Só mais tarde conseguir racionalizar o carinho que hoje nutro por ele, por perceber o que também fez por mim e por perceber que também ele foi fruto de uma educação diferente. Mas este meu carinho é racional, não é incondicional, pois nunca lhe perdoei o facto de colocar o vinho à frente da família. Mesmo quando lhe pedíamos para se controlar, por exemplo, no nosso aniversário, o resultado era o mesmo e a resposta:
- quando me avisam, ainda é pior!
No fundo, mesmo sabendo que somos acarinhados, nunca nos sentimos amados, pois entre nós e a porra do vinho, este ganha.
Esta situação condicionou é claro a minha relação com o álcool.
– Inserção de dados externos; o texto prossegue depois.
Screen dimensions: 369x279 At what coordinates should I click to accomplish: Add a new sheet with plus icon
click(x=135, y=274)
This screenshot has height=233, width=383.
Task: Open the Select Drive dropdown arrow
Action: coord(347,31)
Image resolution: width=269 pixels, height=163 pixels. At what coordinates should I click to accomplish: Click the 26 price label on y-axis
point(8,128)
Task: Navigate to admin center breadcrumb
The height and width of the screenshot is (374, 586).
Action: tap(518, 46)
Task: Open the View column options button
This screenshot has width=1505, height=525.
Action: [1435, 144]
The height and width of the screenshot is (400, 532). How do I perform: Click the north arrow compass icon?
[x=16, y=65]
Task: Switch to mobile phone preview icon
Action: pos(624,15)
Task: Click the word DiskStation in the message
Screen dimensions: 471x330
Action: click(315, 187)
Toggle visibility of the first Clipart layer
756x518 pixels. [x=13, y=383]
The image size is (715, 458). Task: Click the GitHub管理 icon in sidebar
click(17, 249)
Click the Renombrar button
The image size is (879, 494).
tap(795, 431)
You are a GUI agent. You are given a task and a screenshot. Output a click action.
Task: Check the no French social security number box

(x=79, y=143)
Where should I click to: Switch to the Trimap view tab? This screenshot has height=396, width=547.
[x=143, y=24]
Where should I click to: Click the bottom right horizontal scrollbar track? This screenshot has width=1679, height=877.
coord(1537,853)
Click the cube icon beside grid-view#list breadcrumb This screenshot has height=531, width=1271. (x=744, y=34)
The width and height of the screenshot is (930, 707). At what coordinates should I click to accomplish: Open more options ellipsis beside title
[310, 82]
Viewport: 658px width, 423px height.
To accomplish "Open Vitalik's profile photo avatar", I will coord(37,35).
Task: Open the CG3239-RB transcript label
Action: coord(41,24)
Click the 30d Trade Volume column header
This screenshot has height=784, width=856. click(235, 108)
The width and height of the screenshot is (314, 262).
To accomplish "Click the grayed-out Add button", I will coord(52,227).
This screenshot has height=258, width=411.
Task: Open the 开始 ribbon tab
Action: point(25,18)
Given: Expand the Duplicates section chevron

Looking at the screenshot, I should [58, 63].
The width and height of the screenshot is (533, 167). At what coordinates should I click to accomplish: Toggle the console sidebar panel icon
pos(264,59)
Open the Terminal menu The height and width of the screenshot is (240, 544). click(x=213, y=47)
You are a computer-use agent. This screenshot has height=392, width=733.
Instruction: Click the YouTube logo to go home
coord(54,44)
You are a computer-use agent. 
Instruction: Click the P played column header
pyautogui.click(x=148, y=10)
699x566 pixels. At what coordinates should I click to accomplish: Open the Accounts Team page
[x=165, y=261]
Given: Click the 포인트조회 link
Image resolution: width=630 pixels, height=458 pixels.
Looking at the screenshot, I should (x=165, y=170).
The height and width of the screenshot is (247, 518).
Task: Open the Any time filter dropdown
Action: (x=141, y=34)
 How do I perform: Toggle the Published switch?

Não sendo abstémia, também não sou apreciadora e abomino quem abusa dele, por exemplo, como alavanca de descontração social ou ao volante de um automóvel, pondo em causa a vida de terceiros. Não tenho paciência para bêbados. Ou melhor, a minha paciência está canalizada e esgota-se numa única pessoa, mais do que isso não sou capaz.
Viver com um bêbado não é fácil. É viver na constante incerteza de como é que entrará em casa. É ter de fazer ronda aos cafés e bares em redor. É desistir de ter tapetes no chão com medo de consequências drásticas de um tropeço. É não saber se ele entrará em casa pelo próprio pé. Ou até de dará a chave de casa a um qualquer estranho que o leve. É nunca ter a segurança de marcar um jantar de celebração com pessoas fora do núcleo familiar por vergonha. É fazer os ditos jantares com ele a dormir no sofá. É tê-lo a dormir no corredor ou no chão da sala. É nunca saber se uma ida à casa de banho resultará numa queda. É suportar as repetições, as teimosias, as tacanhices. É não conseguir falar. É vómitos e mijos. É tanta coisa. É tanta raiva.
Hoje, aos 70, as bebedeiras são menos frequentes e intensas, mas ainda subsistem. Mas aos 70 é já tarde para sentir mais do que pena e raiva, muita raiva por tanto que se perdeu por causa do vinho.
E durante toda uma vida, calquei em mim esta raiva, este inconformismo, esta descrença que generalizei para todos os homens e que acredito estar também na génese da minha incapacidade e relutância de me envolver romanticamente seja com quem for. Porque a minha percepção é de que não posso contar seja com que homem for e assim recuso-os e recuso-me também a qualquer outro tipo de sentimento(s) e de futuro(s).